Tunisie – Caisses enregistreuses fiscales : l’État branche les cafés et restaurants au contrôle automatique !
Lutter contre l’économie informelle, sécuriser les recettes de l’État, rétablir l’équité fiscale : telles sont les motivations fondatrices du projet tunisien de caisses enregistreuses fiscales. Un chantier lancé dès 2015… mais qui n’a réellement pris forme qu’en 2025.
Point de départ : l’informel, un fardeau insoutenable
Dès 2015, les chiffres alarmants font consensus :
- 38% à 53% du PIB selon les estimations
 - 40 milliards de dinars d’activité hors radar
 - 2 milliards de dinars de pertes fiscales annuelles
 - 54% de la main-d’œuvre dans l’informel
 
Les experts, comme Moez Joudi ou Anis Wahabi, alertent :
- Le contrôle classique est dépassé, les effectifs sont insuffisants.

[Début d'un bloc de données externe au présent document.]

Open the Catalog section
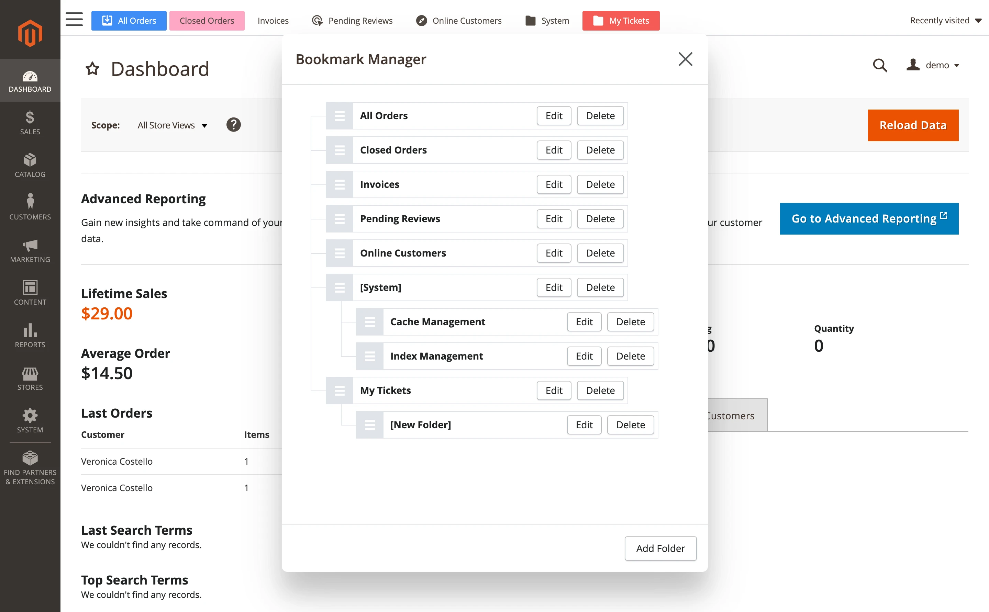Screen dimensions: 989x612 coord(30,164)
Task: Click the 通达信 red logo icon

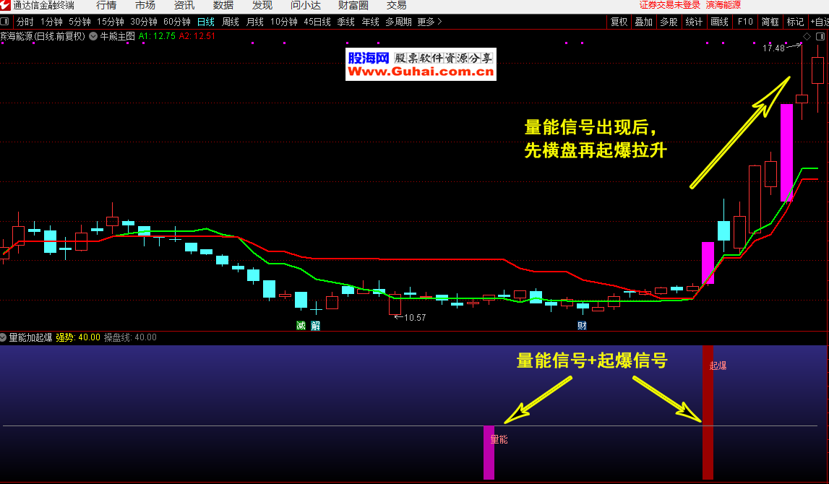Action: click(x=6, y=5)
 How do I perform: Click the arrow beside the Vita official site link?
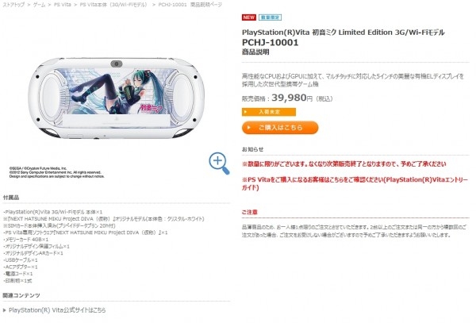coord(5,310)
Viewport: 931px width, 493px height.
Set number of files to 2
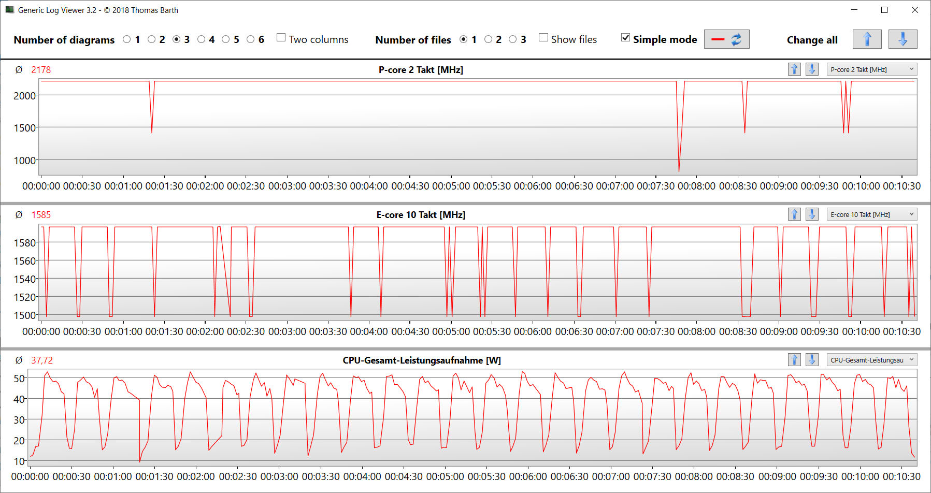click(488, 39)
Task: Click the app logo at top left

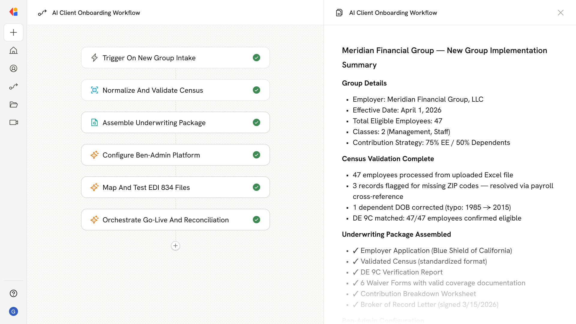Action: point(14,12)
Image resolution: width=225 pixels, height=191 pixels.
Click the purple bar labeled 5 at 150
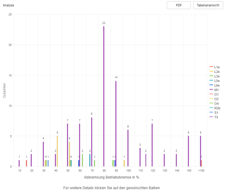188,151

 - Il faut digitaliser la chaîne fiscale pour capter le chiffre d’affaires réel.
 
Parmi les solutions recommandées alors :
- La caisse enregistreuse avec puce fiscale dans les commerces de consommation sur place.
 
2016 : Lancement d’une opération pilote… restée sans suite
Article 48 de la Loi de Finances 2016
 Obligation progressive pour cafés, salons de thé, restaurants soumis au régime réel
1ᵉʳ juin 2016 : opération pilote volontaire
 300 caisses offertes aux adhérents
Objectif : modéliser un système de suivi sécurisé et automatisé des transactions
Mais très vite, l’expérience s’enlise.
2017 : Les difficultés techniques suspendent le projet
Lors d’une audition parlementaire, le ministre Ridha Chalghoum est clair :
 Délais sous-estimés
 Architecture technologique insuffisamment préparée
 Besoin d’un bureau d’études spécialisé
Le délai de réalisation estimé passe de 6 mois à 3 ans
 Le projet bascule en stand-by
2024 : Le retour par la grande porte
Sur fond de crise économique et d’augmentation du commerce parallèle, le sujet est remis en priorité.
En septembre 2024, le fiscaliste Mohamed Salah Ayari confirme :
 Le dispositif revient dans la Loi de finances 2025
 Obligation progressive dès janvier 2025
 Extension prévue future à d’autres activités
Avec une nouveauté majeure :
Introduction d’une carte électronique sécurisée intégrée à la caisse
 Stockage inviolable des transactions
 Fin des manipulations comptables
2025 : Mise en conformité obligatoire — le dispositif se déploie
Le 14 octobre 2025, un arrêté ministériel fixe :
- La classification des établissements concernés
 - Les règles de mise en conformité
 - L’intégration systématique au système Nacef (gestion nationale)
 
Procédure simplifiée :
 Fournisseurs accrédités (Jibaya.tn)
 Démarches 100 % à distance
 Assistance par le Centre d’Information Fiscale
- Ambition immédiate : généraliser aux restaurants touristiques, cafés 2ᵉ et 3ᵉ catégories
 - Objectif final : un maillage fiscal total du commerce de proximité
 
Bilan & perspectives
Ce qui change réellement
Avant 
- Recettes fiscales déclaratives
 - Contrôle humain limité
 - Failles logicielles et fraude courante
 - Tissu informel incontrôlé
 
Après
- Recettes traçables et justifiables
 - Supervision automatisée continue
 - Sécurisation cryptographique
 - Progression de l’activité légale
 
Ce qui reste à faire
- Renforcement de la logistique et des capacités techniques
 - Accompagnement des petits commerçants vers le formel
 - Accès aux subventions pour l’acquisition des caisses
 
Conclusion
Dix ans après son annonce, la Tunisie est enfin en train de déployer l’une de ses réformes fiscales les plus structurantes depuis l’indépendance, celle qui permettra de rendre visible une large part de l’économie et de rétablir l’équité entre contribuables.
La réussite de ce projet — symbole d’un État qui se modernise — dépendra désormais de sa mise en œuvre opérationnelle et du soutien aux professionnels.